Stable stateful systems through modeling, linear types and simulation.
I like to use things that wake me up at 4am as rarely as possible. Unfortunately, infrastructure vendors don't focus on reliability. Even if a company gives reliability lip service, it's unlikely that they use techniques like modeling or simulation to create a rock-solid core. Let's just build an open-source distributed store that takes correctness seriously at the local storage, sharding, and distributed transactional layers.
My goal: verify core lock-free and distributed algorithms in use with rsdb and rasputin with TLA+. Write an implementation in Rust. Use quickcheck and abstracted RPC/clocks to simulate partitions and test correctness under failure conditions.
table of contents
- what do the words "simulate" and "model" mean in this context?
- why use Rust?
- why model?
- why simulate?
- intro: specifying concurrent processes with pluscal
- useful primitives for modeling concurrent and distributed algorithms
- lock-free algorithms for efficient local storage
- lock-free ring buffer
- lock-free list
- lock-free stack
- lock-free radix tree
- lock-free IO buffer
- lock-free epoch-based garbage collector
- lock-free pagecache
- lock-free tree
- consensus within a shard
- sharding operations
- distributed transactions
Simulation, in this context, refers to writing tests that exercise RPC-related code by simulating a buggy network over time, partitions and all. Many more failures may be tested per unit of compute time using simulation compared to black-box fault injection with something like Namazu, Jepsen, or Blockade.
Modeling, in this context, refers to the use of the TLA+ model checker to ensure the correctness of our lock-free and distributed algorithms.
Rust is a new systems programming language that emphasizes memory safety. It is notable for its compiler, which is able to make several types of common memory corruption bugs (and attack vectors for exploits) impossible to create by default, without relying on GC. It is a Mozilla project, and as of this writing, it is starting to be included in their Firefox web browser.

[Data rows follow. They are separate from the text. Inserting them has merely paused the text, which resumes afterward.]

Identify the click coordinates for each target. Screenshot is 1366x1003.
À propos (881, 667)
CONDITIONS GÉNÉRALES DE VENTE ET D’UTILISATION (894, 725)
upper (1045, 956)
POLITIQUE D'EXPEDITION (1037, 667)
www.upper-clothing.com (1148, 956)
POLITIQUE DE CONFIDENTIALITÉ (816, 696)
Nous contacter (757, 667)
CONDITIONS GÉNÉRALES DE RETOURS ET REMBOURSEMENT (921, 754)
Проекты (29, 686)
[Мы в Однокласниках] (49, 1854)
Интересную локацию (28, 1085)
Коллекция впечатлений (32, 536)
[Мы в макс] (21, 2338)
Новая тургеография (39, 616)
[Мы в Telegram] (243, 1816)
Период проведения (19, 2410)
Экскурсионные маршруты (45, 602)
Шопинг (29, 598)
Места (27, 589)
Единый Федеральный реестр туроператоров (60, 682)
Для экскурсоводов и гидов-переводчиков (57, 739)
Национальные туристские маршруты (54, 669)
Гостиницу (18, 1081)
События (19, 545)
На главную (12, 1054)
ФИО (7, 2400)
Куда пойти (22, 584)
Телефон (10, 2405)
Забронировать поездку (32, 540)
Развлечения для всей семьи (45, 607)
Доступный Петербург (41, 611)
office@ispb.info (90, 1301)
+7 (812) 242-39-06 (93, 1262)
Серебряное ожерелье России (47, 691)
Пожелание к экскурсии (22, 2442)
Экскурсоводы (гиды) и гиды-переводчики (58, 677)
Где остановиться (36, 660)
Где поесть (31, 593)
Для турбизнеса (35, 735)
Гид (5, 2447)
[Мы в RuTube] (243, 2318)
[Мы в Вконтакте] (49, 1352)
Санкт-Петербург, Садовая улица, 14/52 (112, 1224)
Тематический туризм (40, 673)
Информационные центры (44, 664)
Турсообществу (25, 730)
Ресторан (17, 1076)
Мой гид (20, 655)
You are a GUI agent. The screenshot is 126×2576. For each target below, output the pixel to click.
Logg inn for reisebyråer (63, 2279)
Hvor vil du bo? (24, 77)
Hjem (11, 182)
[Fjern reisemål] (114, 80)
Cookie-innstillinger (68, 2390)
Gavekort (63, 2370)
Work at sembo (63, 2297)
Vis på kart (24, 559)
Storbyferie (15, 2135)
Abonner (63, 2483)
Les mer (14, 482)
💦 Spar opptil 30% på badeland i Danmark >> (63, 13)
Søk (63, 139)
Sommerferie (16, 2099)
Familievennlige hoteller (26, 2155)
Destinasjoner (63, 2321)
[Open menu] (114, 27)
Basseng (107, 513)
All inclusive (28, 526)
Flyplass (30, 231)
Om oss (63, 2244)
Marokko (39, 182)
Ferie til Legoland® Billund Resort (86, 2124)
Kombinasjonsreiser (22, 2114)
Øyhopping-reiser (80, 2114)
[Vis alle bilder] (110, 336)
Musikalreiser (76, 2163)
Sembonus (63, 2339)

It uses an "ownership" system that ensures an object's destructor will run exactly once, preventing double-frees, dangling pointers, various null pointer related bugs, etc... When an object is created inside a function's scope, it exists as the property of that scope. The object's lifetime is the same as the lifetime of the scope that created it.
When the lifetime of an object is over, the object's destructor is run. When you pass an object to a function as an argument, that object becomes the property of the called function, and when the called function returns, the objects in its posession will be destroyed unless the function is returning them. Objects returned from a function become the property of the calling scope.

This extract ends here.